Shares in Computacenter fell sharply on Tuesday after the computer hardware and services reseller painted a gloomy picture of the current quarter and warned there would be no improvement this year.

In the latest of a series of warnings, the company said “difficult” trading conditions had continued into the second quarter and forecast that sales for the first half would be 10 per cent lower - although it added that the final figure would “rely heavily on the last few days of the quarter”.

In midday trade the shares were down nearly 19 per cent at 188¼p.

”The improving trend seen at the end of the first quarter was not sustained and product sales in the second quarter have been below our expectations,” the group said in a trading update. More details about trading and strategy would be discussed at its analyst day conference on July 5, the company added.

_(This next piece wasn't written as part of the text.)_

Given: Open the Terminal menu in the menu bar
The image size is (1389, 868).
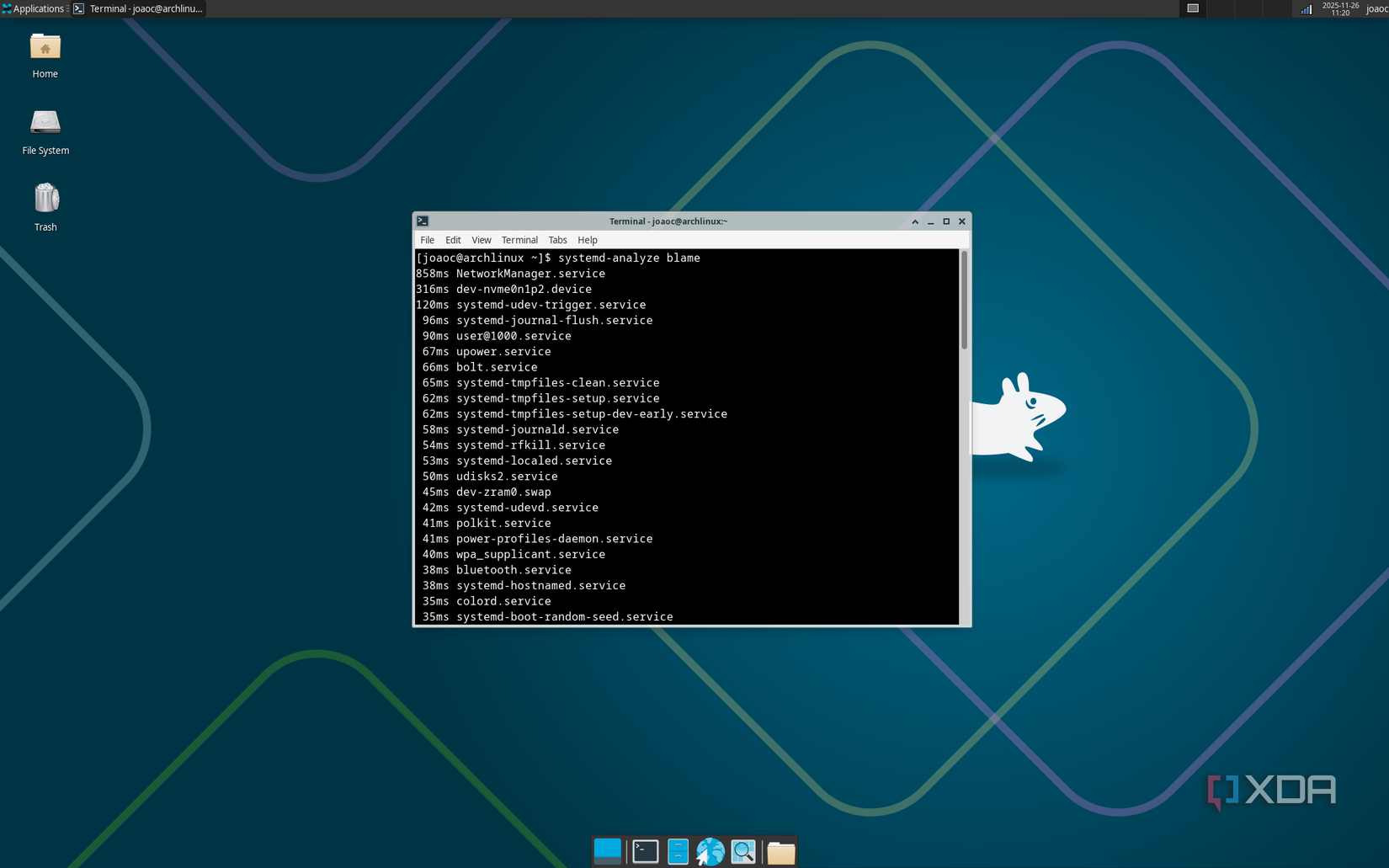Looking at the screenshot, I should (x=519, y=240).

In April Computacenter cautioned that first quarter sales would be 10 per cent lower as customers bought fewer expensive products, following an earlier warning that unless trading improved full-year profits would be “substantially” lower than last year’s £64.6m. The group repeated the profit warning in its latest statement saying it did not see trading conditions improving for the remainder of 2005.

UK-based Computacenter, like many of its rivals, has suffered from a slowdown in corporate spending on computer equipment.

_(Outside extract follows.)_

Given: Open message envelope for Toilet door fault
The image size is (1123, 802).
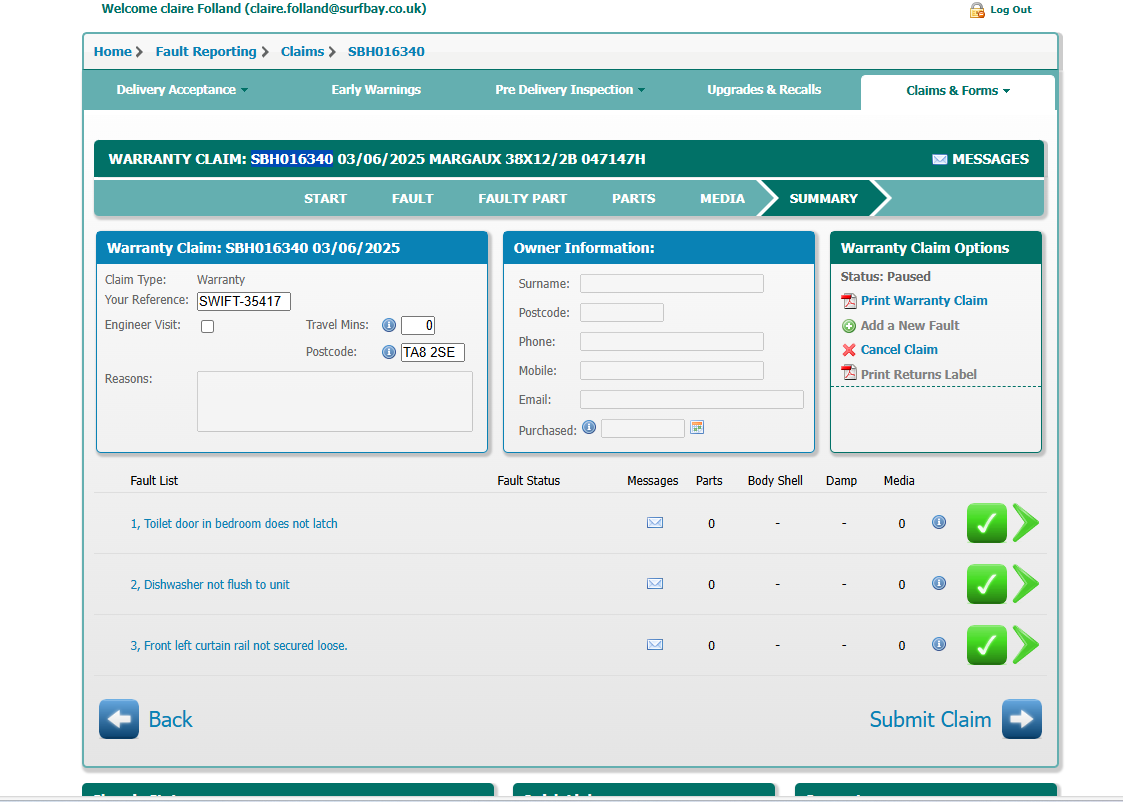Looking at the screenshot, I should (x=655, y=523).
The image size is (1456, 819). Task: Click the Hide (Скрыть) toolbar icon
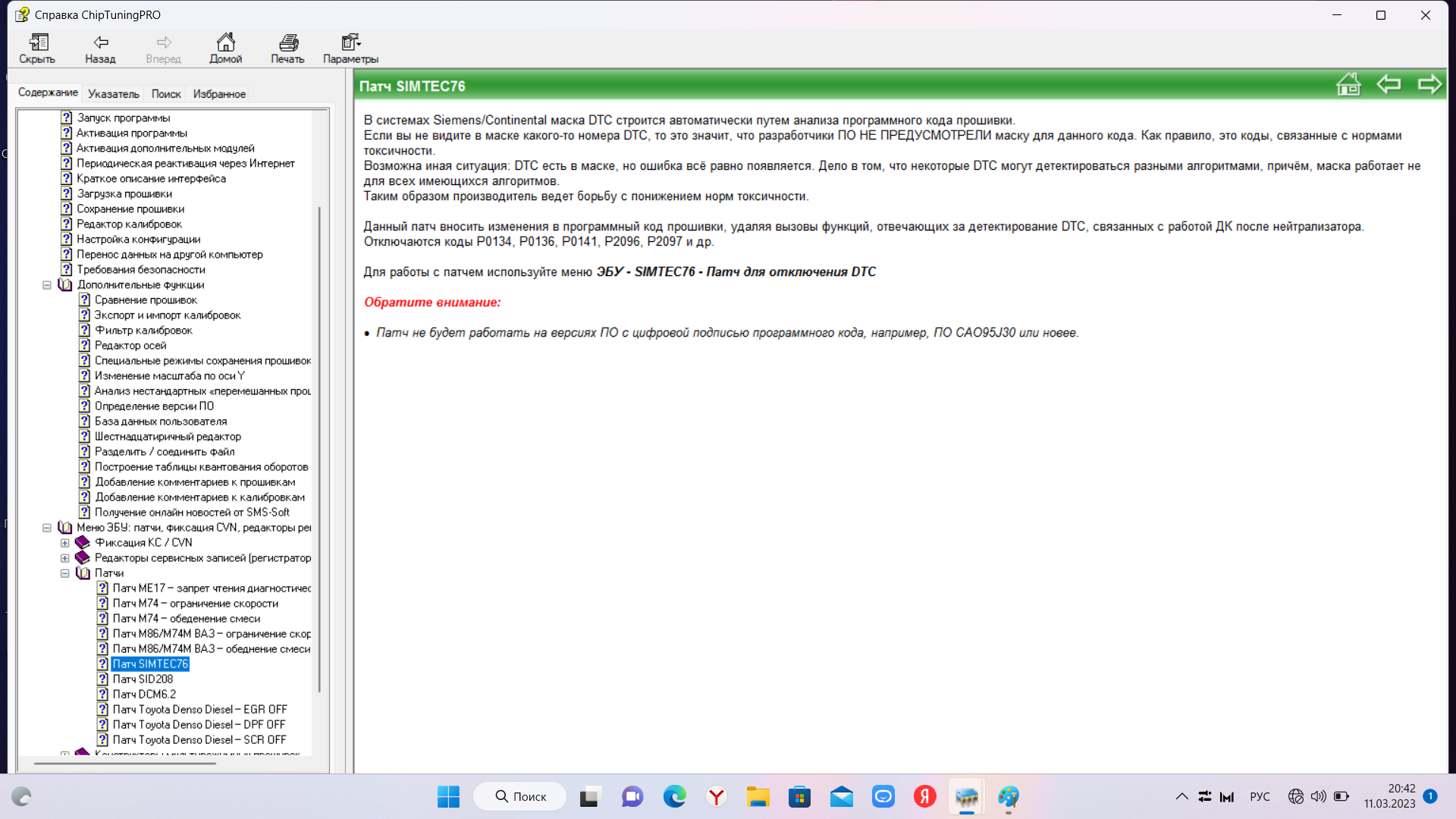point(37,48)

Industry analysts at Gartner have forecast PC sales would expand on average just 5.7 per cent a year from 2006 through 2008 compared with average growth of 11.3 per cent from 2003 through 2005.

At the same time, a number of computer hardware manufacturers are moving towards the Dell model of selling their products directly to customers rather than using resellers like Computacenter.

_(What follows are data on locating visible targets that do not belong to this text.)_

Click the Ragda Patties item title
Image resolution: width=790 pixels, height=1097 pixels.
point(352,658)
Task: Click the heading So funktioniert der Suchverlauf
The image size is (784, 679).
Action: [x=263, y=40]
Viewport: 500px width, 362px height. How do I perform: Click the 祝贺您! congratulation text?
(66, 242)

Reacting to this climate, Hewlett-Packard - Computacenter’s main hardware supplier - tightened its terms of trade with the company for this year. That is expected to result in a £10m fall in profit.

In response, Computacenter has been trying to build up its managed services business, which installs computer systems and provides technical support - but this is not expected to make a significant impact on profits for a couple of years. But the company said on Tuesday that the division was growing at a “lower level than anticipated”.